Here’s the vitamin packed meal we had last night…PS, orange lentils cook quite fast…I was surprised.

Black Rice and Orange Lentils with Avocado Salsa

Rice:

1 cup black rice (or brown rice)

1 3/4 cup water

1 clove of garlic chopped

salt to taste

Directions:  Combine ingredients in a pan and bring to a boil. Once boiling, turn down heat to low and cover.  Cook for 30 – 40 minutes.

Orange Lentils:

2 cups orange lentils

5 cups water

4 cloves of garlic chopped

1 tsp cumin

1/2 tsp black pepper

salt to taste

Directions:  Rinse lentils and discard any funny looking ones. 🙂 Add lentils, water, garlic, cumin and pepper to pot.  Don’t salt yet as it will make the lentils tough.  Bring to boil and then turn down heat to low simmer.  Cook approx 20 minutes or until lentils are done.  Then add salt. (I usually like to add onions to my lentils, but I didn’t have any…they were quite good without)

Avocado Salsa:

1 tomato

1/2 avocado

1 Tbsp chia seeds (for good luck and extra nutrients)

2 limes juiced

chopped cilantro

salt

Directions: Dice tomatoes and avocado.  Combine all ingredients.  I usually like to add chopped radish to my salsa, but I didn’t have any.  You need to make this fresh at every meal as it doesn’t keep.  Especially if you use radish.

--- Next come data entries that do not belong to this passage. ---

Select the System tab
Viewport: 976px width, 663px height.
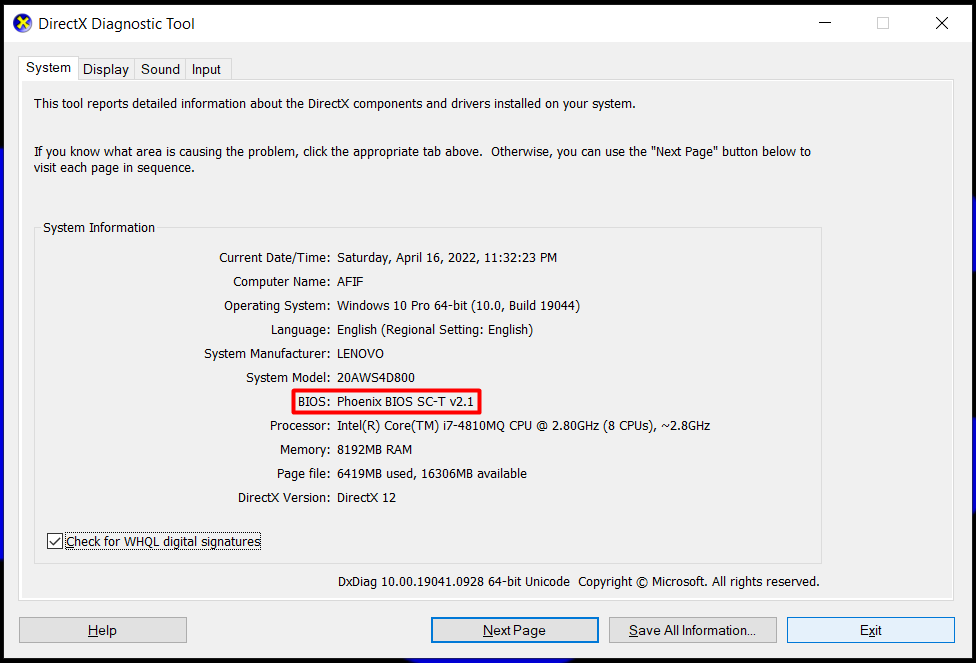click(48, 68)

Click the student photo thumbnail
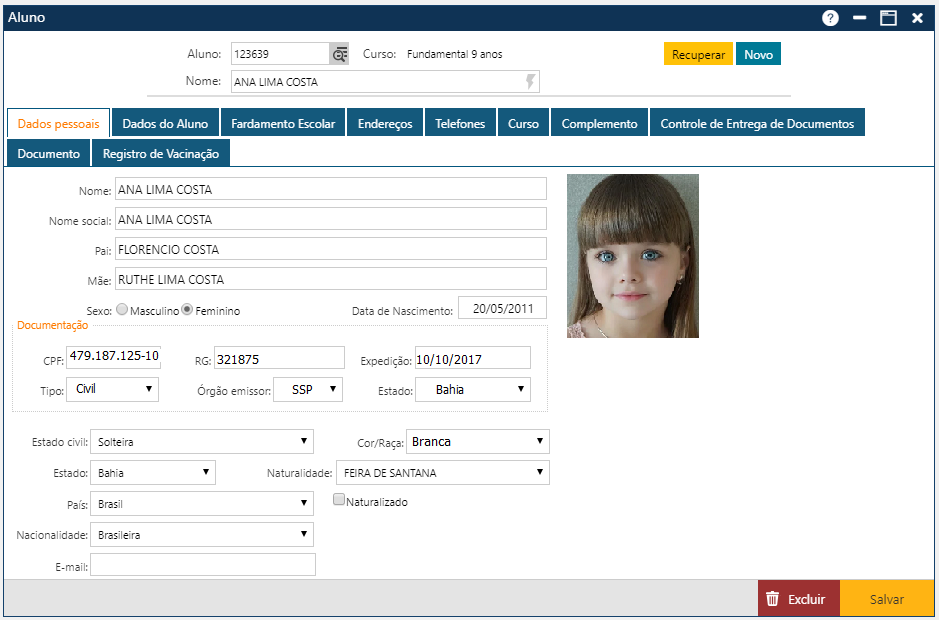pyautogui.click(x=632, y=255)
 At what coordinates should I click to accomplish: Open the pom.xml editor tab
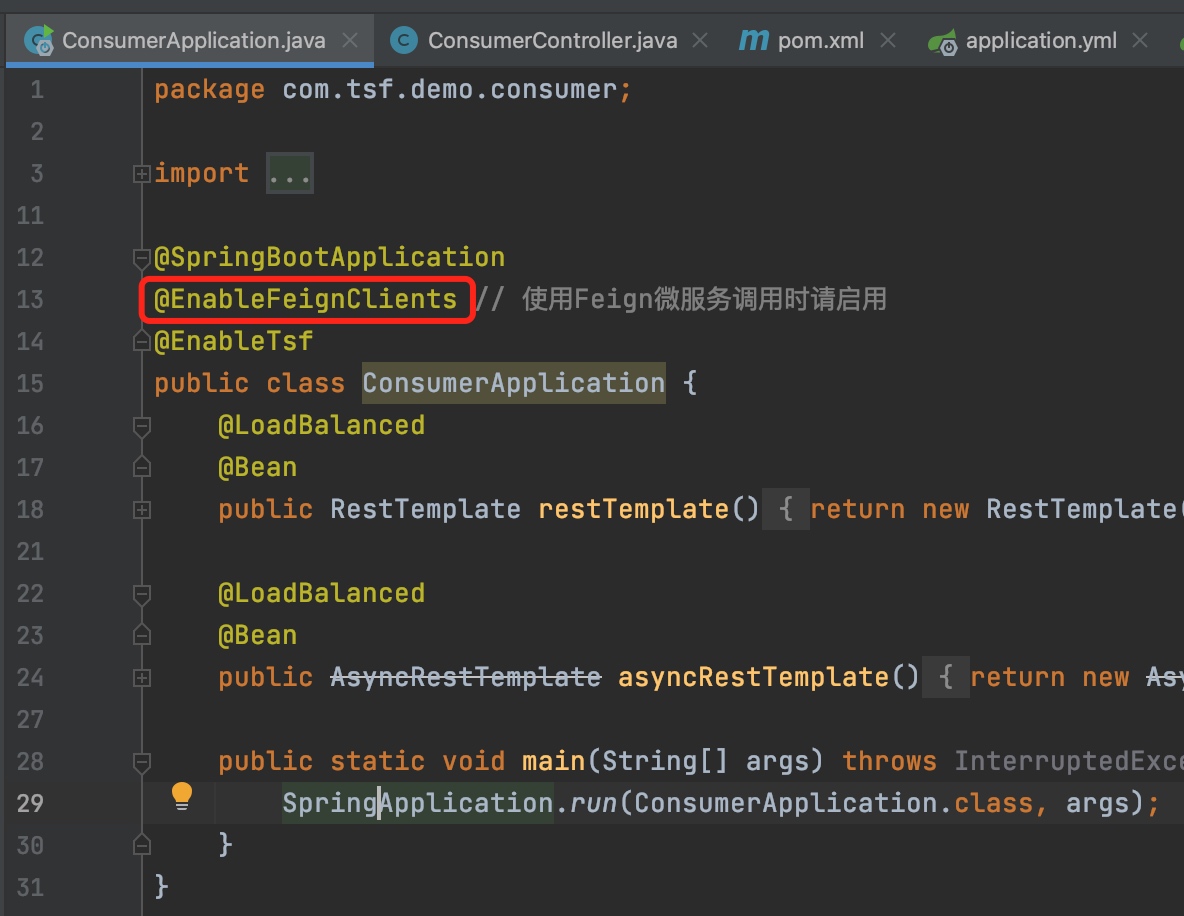819,41
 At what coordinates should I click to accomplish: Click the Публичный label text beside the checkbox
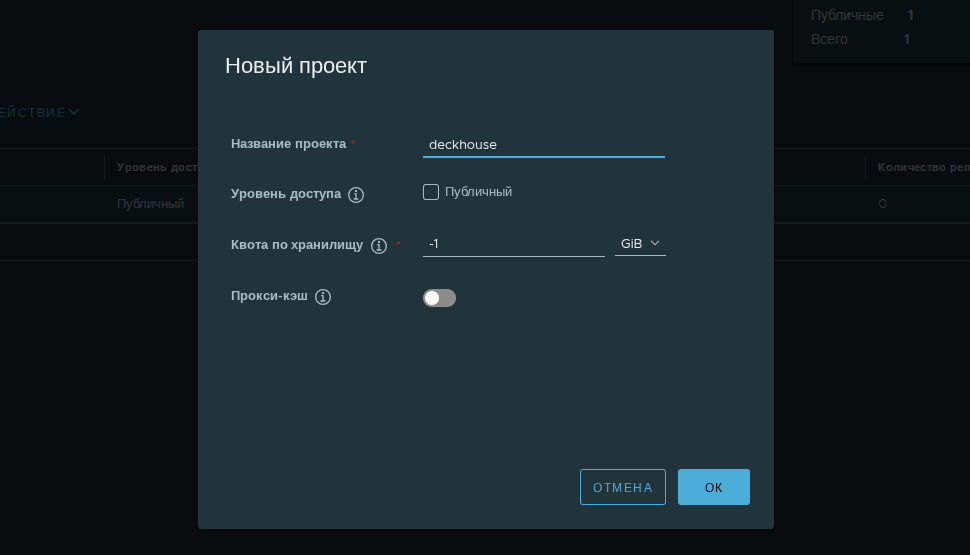click(478, 192)
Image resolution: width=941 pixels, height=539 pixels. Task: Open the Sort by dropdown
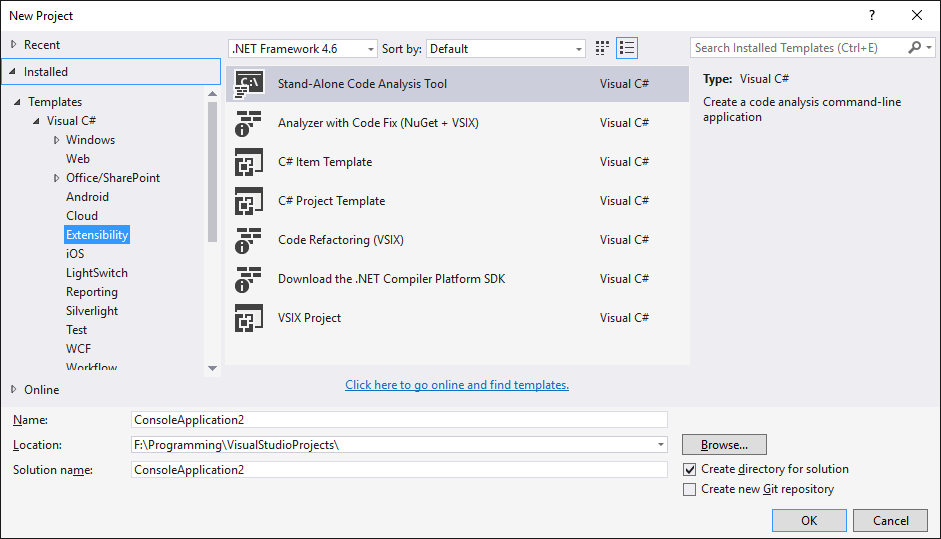(506, 48)
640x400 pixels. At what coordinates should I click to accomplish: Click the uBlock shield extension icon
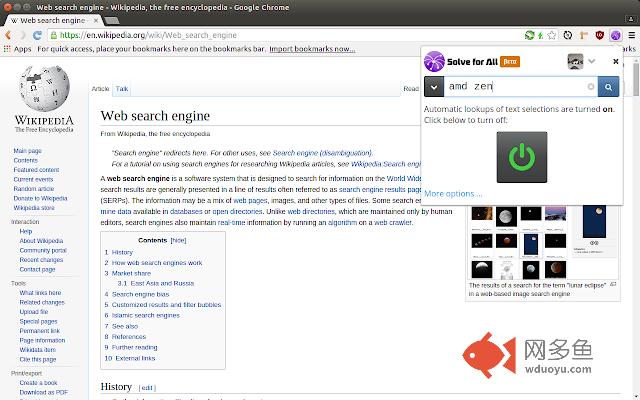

Serve over a bed of organic spinach… and enjoy!  PS, Lennox loved the lentils too!

A few reasons why this meal is good for you…

Black rice is high in nutritional value and contains 18 amino acids, iron, zinc, copper, carotene, anthocyanin and several important vitamins.

Lentils are high in protein, dietary fiber, folate, vitamin B1, and minerals.  Serving with rice makes it a complete protein.

xoxo,

Crystal

 

Way too easy bean soup

Today was one of those days where dinner time came to fast and I hadn’t planned a thing.  The non-vegan family approved this meal too!

Way too easy bean soup

Olive oil

1 onion diced

1 clove of garlic

2 carrots diced

Saute onion, garlic and carrots in olive oil.

Add:

1 can vegetable broth

1 can of diced tomatoes w/chillies

1 can white beans

1 can black beans

1 cup chopped cabbage

Cook until veggies are at desired doneness.  Ta dah!  That is it.  I added avocado and a drop of doTERRA lemon essential oil to my bowl.  Delish!